Let $S$ be a field, and let $u(x),v(x)\in S[x]$. We wish to compute polynomials $U(x),V(x)\in S[x]$ such that

$$ u(x)V(x) + v(x)U(x) = \gcd(u(x),v(x)), $$

using an extension of Euclid's algorithm.

1. Extended Euclidean Algorithm

The Euclidean algorithm produces a sequence of remainders

$$ r_0(x) = u(x), \quad r_1(x) = v(x), $$

and, for $i\ge 1$,

$$ r_{i-1}(x) = q_i(x), r_i(x) + r_{i+1}(x), \quad \deg r_{i+1} < \deg r_i, $$

until some $r_t(x)\neq 0$ satisfies $r_{t+1}(x)=0$. Then $r_t(x) = \gcd(u,v)$.

To maintain a Bézout identity at each step, define sequences of polynomials $A_i(x),B_i(x)$ by

$$ r_i(x) = A_i(x) u(x) + B_i(x) v(x), $$

with initial values

$$ A_0(x) = 1, \quad B_0(x) = 0, \quad A_1(x) = 0, \quad B_1(x) = 1. $$

From the recurrence

$$ r_{i+1} = r_{i-1} - q_i r_i, $$

we deduce

$$ r_{i+1} = \big(A_{i-1} - q_i A_i\big) u + \big(B_{i-1} - q_i B_i\big) v. $$

Hence, the extended Euclidean algorithm updates

$$ A_{i+1} = A_{i-1} - q_i A_i, \quad B_{i+1} = B_{i-1} - q_i B_i. $$

At termination, $r_t = \gcd(u,v)$, so setting

$$ V(x) = A_t(x), \quad U(x) = B_t(x) $$

yields the desired identity

$$ u(x)V(x) + v(x)U(x) = \gcd(u(x),v(x)). $$

This proves correctness of the algorithm.

2. Degree Bounds of Bézout Coefficients

Let $g(x) = \gcd(u,v)$. Write $u(x) = g(x) \tilde u(x)$ and $v(x) = g(x) \tilde v(x)$. Then the Bézout identity

$$ u V + v U = g $$

can be rewritten as

$$ \tilde u V + \tilde v U = 1 $$

in the field of fractions of $S[x]$. In other words, $U$ and $V$ form a Bézout pair for the coprime polynomials $\tilde u$ and $\tilde v$.

We now show the degree bounds:

$$ \deg V < \deg \tilde v = \deg v - \deg g, \quad \deg U < \deg \tilde u = \deg u - \deg g. $$

Proof.
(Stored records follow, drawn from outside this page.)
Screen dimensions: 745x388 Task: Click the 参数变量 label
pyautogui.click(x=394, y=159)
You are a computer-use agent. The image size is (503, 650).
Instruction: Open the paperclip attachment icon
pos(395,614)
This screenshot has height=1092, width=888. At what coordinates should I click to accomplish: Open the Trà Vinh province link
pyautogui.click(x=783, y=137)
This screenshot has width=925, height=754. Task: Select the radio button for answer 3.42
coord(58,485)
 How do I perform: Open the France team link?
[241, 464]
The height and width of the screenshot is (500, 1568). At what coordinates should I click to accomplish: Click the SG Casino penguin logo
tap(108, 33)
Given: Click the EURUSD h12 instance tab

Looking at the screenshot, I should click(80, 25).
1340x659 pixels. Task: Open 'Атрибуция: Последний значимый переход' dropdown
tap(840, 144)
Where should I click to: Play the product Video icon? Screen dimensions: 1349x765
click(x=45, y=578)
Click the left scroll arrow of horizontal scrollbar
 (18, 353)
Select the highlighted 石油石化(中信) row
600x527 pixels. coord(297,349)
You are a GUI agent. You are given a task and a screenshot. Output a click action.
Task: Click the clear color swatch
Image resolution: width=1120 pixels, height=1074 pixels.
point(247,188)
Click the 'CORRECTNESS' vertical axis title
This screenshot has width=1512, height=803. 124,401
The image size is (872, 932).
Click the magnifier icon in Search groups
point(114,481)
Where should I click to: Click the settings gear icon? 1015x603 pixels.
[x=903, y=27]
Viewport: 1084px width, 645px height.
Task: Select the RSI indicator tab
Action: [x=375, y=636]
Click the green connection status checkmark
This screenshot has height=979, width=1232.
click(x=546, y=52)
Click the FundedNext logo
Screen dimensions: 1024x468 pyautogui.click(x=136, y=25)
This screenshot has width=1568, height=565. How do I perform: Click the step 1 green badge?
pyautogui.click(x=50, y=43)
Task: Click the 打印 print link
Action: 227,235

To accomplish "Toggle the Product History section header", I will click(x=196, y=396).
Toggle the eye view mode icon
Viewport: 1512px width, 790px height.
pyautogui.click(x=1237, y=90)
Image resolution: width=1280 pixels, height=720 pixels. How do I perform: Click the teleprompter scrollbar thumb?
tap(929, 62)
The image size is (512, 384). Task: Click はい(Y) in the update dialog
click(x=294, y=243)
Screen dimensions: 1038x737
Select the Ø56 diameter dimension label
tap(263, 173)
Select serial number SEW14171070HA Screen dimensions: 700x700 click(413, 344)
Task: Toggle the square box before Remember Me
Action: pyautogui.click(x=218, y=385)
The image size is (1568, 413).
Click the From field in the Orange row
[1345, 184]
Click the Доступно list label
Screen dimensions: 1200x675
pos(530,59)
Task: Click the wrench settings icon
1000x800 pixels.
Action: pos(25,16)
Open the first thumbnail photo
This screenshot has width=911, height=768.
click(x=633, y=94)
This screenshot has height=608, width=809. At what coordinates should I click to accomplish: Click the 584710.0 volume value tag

Consider the sequence of remainders $(r_i)$ produced by Euclid's algorithm. For each step $i$, we have

$$ r_i = r_{i-2} - q_i r_{i-1}, \quad \deg r_i < \deg r_{i-1}. $$

We prove by induction on $i$ that $A_i$ and $B_i$ satisfy

$$ \deg A_i \le \deg r_{i-1} - \deg r_i, \quad \deg B_i \le \deg r_{i-1} - \deg r_i. $$

Base case: $A_0=1$, $B_0=0$, $r_0 = u$, $r_1 = v$. Then $\deg A_0 = 0 \le \deg r_0 - \deg r_1$ and $\deg B_0 = 0 \le \deg r_0 - \deg r_1$.
Induction step: $A_{i+1} = A_{i-1} - q_i A_i$. Then $\deg A_{i+1} \le \max(\deg A_{i-1}, \deg q_i + \deg A_i)$. But $q_i$ satisfies $\deg q_i = \deg r_{i-1} - \deg r_i$, so

$$ \deg q_i + \deg A_i \le (\deg r_{i-1} - \deg r_i) + (\deg r_{i-2} - \deg r_{i-1}) \le \deg r_{i-2} - \deg r_i. $$

Similarly for $B_{i+1}$. By induction, at termination $r_t = g$, and $A_t = V$, $B_t = U$ satisfy

$$ \deg V < \deg v - \deg g, \quad \deg U < \deg u - \deg g. $$

This completes the rigorous derivation of the degree bounds.

3. Case $u(x) = x^m - 1$, $v(x) = x^n - 1$ over $\mathbf{Q}$

Write $d = \gcd(m,n)$. Euclid's algorithm for monomials uses the identity

$$ x^a - 1 = \big(x^{a-b} + x^{a-2b} + \dots + 1\big) (x^b - 1) + \big(x^{a \bmod b} - 1\big), \quad a>b. $$

All quotient and remainder polynomials in this process have integer coefficients. By induction on the steps of the extended Euclidean algorithm, the recurrences

$$ A_{i+1} = A_{i-1} - q_i A_i, \quad B_{i+1} = B_{i-1} - q_i B_i $$

preserve integrality. Therefore, when $S = \mathbf{Q}$, the Bézout coefficients $U(x)$ and $V(x)$ computed satisfy $U(x),V(x)\in \mathbf{Z}[x]$.

4. Example: $u(x) = x^{11}-1$, $v(x) = x^9-1$

Step 1: Euclidean Algorithm

$x^{11}-1 = x^2(x^9-1) + (x^2-1)$
$x^9-1 = (x^7 + x^5 + x^3 + x)(x^2-1) + (x-1)$
$x^2-1 = (x+1)(x-1) + 0$

Hence $\gcd(x^{11}-1, x^9-1) = x-1$.

Step 2: Back substitution

From step 2: $x-1 = x^9-1 - (x^7+x^5+x^3+x)(x^2-1)$
From step 1: $x^2-1 = (x^{11}-1) - x^2(x^9-1)$
Substitute:

$$ \begin{aligned} x-1 &= (x^9-1) - (x^7+x^5+x^3+x)\big((x^{11}-1) - x^2(x^9-1)\big) \ &= (1 + x^2(x^7+x^5+x^3+x))(x^9-1) - (x^7+x^5+x^3+x)(x^{11}-1) \ &= (1 + x^9 + x^7 + x^5 + x^3)(x^9-1) - (x^7+x^5+x^3+x)(x^{11}-1). \end{aligned} $$

Hence the Bézout coefficients are

\boxed{ U(x) = 1 + x^9 + x^7 + x^5 + x^3, \quad V(x) = -(x^7